■ EXTRACTED DATA ■

____

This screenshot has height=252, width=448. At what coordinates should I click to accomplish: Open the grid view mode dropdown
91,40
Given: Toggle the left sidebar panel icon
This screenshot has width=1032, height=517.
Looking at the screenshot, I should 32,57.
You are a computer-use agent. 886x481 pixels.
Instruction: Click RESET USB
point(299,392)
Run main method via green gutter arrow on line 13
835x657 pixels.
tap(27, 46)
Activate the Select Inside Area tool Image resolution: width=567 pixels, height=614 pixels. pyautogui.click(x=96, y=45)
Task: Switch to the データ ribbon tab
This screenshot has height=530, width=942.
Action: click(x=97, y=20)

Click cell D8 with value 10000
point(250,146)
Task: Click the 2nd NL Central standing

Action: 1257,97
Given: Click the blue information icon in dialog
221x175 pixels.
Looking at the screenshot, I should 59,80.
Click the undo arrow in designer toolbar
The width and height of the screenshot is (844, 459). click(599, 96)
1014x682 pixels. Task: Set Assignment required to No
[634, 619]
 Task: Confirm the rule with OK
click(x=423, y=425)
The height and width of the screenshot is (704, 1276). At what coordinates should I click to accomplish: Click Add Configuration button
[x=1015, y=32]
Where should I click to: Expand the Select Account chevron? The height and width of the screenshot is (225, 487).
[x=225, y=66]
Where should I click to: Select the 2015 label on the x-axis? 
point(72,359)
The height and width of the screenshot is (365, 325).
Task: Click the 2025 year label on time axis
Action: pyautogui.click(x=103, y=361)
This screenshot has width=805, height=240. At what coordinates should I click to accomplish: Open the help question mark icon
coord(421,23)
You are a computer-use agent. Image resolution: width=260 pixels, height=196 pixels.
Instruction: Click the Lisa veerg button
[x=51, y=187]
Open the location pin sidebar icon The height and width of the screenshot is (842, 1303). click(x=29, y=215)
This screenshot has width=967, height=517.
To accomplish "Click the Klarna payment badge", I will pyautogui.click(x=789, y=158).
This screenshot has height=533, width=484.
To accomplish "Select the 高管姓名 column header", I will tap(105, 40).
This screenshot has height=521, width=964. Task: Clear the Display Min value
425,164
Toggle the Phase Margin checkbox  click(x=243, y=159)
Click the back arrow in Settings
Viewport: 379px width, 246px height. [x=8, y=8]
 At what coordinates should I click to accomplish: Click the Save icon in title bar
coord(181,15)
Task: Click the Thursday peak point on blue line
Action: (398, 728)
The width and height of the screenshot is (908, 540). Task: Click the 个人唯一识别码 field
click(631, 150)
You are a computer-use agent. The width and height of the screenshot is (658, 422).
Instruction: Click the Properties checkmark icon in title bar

____

■ WHAT YOU ARE ASKED TO DO ■
Repeat the whole listing above without any change.

■ WRITTEN REPLY ■
This screenshot has height=252, width=448. At what coordinates should I click to accomplish: Open the grid view mode dropdown
91,40
Given: Toggle the left sidebar panel icon
This screenshot has width=1032, height=517.
Looking at the screenshot, I should 32,57.
You are a computer-use agent. 886x481 pixels.
Instruction: Click RESET USB
point(299,392)
Run main method via green gutter arrow on line 13
835x657 pixels.
tap(27, 46)
Activate the Select Inside Area tool Image resolution: width=567 pixels, height=614 pixels. pyautogui.click(x=96, y=45)
Task: Switch to the データ ribbon tab
This screenshot has height=530, width=942.
Action: click(x=97, y=20)

Click cell D8 with value 10000
point(250,146)
Task: Click the 2nd NL Central standing

Action: 1257,97
Given: Click the blue information icon in dialog
221x175 pixels.
Looking at the screenshot, I should 59,80.
Click the undo arrow in designer toolbar
The width and height of the screenshot is (844, 459). click(599, 96)
1014x682 pixels. Task: Set Assignment required to No
[634, 619]
 Task: Confirm the rule with OK
click(x=423, y=425)
The height and width of the screenshot is (704, 1276). At what coordinates should I click to accomplish: Click Add Configuration button
[x=1015, y=32]
Where should I click to: Expand the Select Account chevron? The height and width of the screenshot is (225, 487).
[x=225, y=66]
Where should I click to: Select the 2015 label on the x-axis? 
point(72,359)
The height and width of the screenshot is (365, 325).
Task: Click the 2025 year label on time axis
Action: pyautogui.click(x=103, y=361)
This screenshot has width=805, height=240. At what coordinates should I click to accomplish: Open the help question mark icon
coord(421,23)
You are a computer-use agent. Image resolution: width=260 pixels, height=196 pixels.
Instruction: Click the Lisa veerg button
[x=51, y=187]
Open the location pin sidebar icon The height and width of the screenshot is (842, 1303). click(x=29, y=215)
This screenshot has width=967, height=517.
To accomplish "Click the Klarna payment badge", I will pyautogui.click(x=789, y=158).
This screenshot has height=533, width=484.
To accomplish "Select the 高管姓名 column header", I will tap(105, 40).
This screenshot has height=521, width=964. Task: Clear the Display Min value
425,164
Toggle the Phase Margin checkbox  click(x=243, y=159)
Click the back arrow in Settings
Viewport: 379px width, 246px height. [x=8, y=8]
 At what coordinates should I click to accomplish: Click the Save icon in title bar
coord(181,15)
Task: Click the Thursday peak point on blue line
Action: (398, 728)
The width and height of the screenshot is (908, 540). Task: Click the 个人唯一识别码 field
click(631, 150)
You are a computer-use agent. The width and height of the screenshot is (658, 422).
Instruction: Click the Properties checkmark icon in title bar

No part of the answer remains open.